I went through a few iterations of cost before lite was released. The main method I settled upon was a multiplier that scaled per MJ, additionally multiplied by power to weight. The price roughly intercepted the cost of an LVN for whatever reactor/nozzle combo was closest in performance. I wasn't too concerned with "realism". (This was just for hardware, resource balance would come later.)

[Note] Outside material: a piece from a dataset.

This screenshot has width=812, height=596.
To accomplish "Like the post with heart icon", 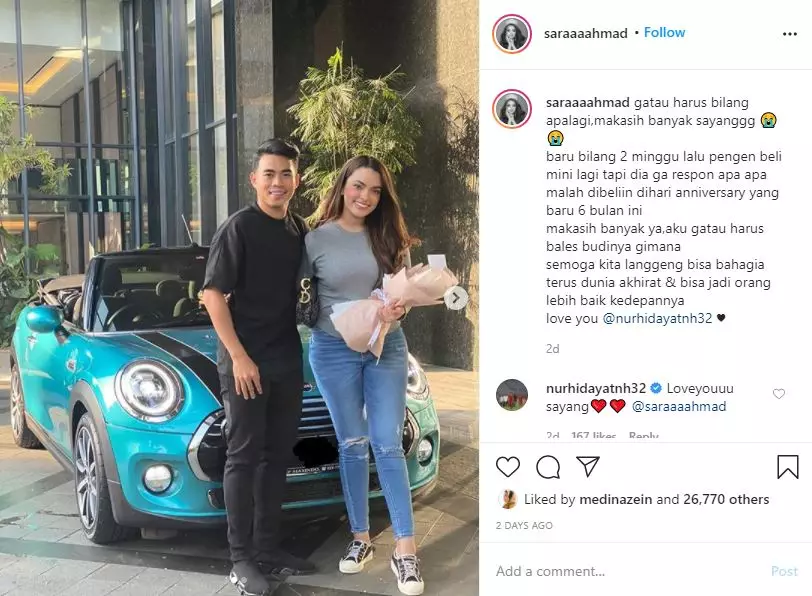I will (x=508, y=467).
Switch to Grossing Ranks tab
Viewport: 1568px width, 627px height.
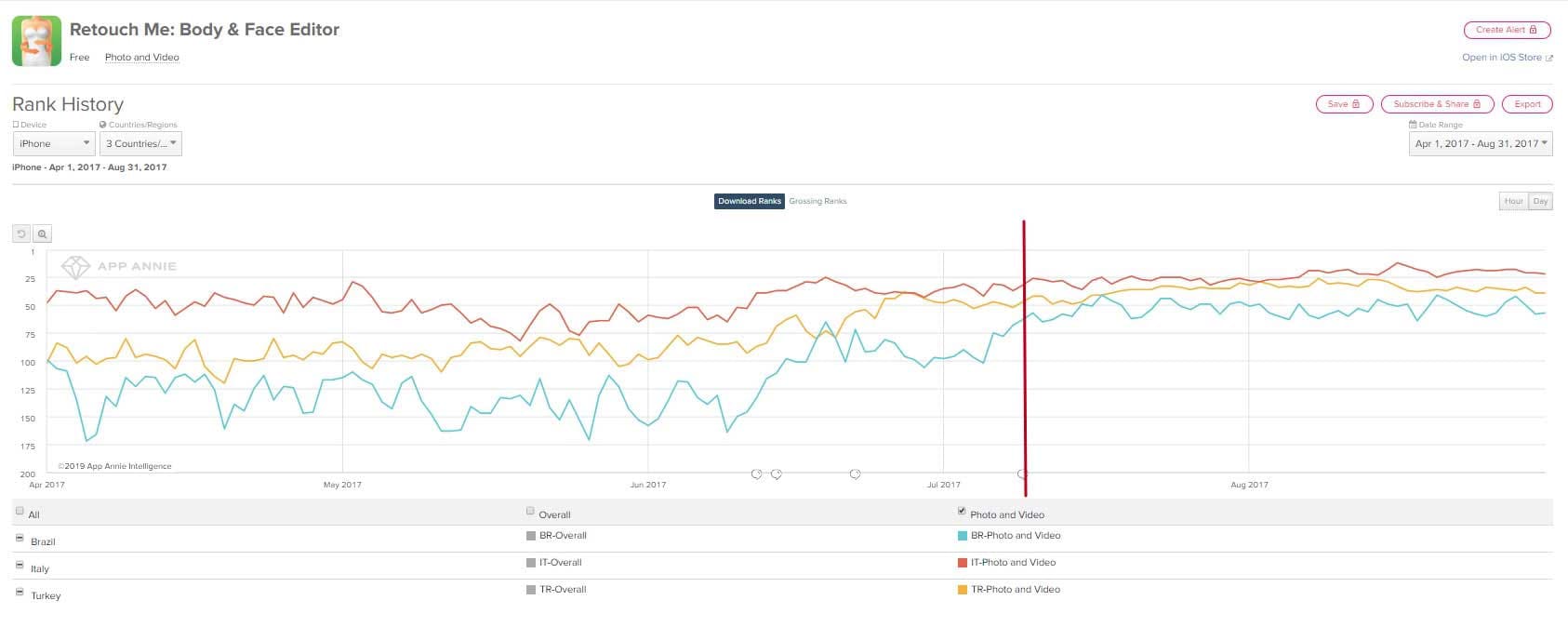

My reasoning was thus: KSP doesn't have an actual market economy. There is a bounded rate by which you can gain funds, so unless you intend to players to perform some task to generate funds, which will need to be designed, all costs need to be reasonable within those bounds. With this is mind, the focus of funds to me should be about influencing player behavior. I had a lot of offers from people to trying to adjust costs based on real world values, which is ludicrous frankly. Are we talking dollars, euros, doubloons... There is no United Kerbal States with set budget for KSP funds. There is no stock exchange. The inputs the funds system are arbitrary. The outputs will always be just as arbitrary.

With this in mind, you will run into an issue where it becomes more cost effective to use higher tier reactors over lower tier reactors because the scaling is no linear. You will either have reactors that are entirely unreasonably priced for their performance or too expensive for the stock incomes to support.

At just 10 funds per MW, the range is 150 (cheaper than an RTG) to 4.05M (the likely working budget for entire playthrough) funds. Dry cost. Before even considering resource costs. And before considering power to weight. This was one of many reasons that I linearized reactor outputs for kspil.

Just something to keep in mind.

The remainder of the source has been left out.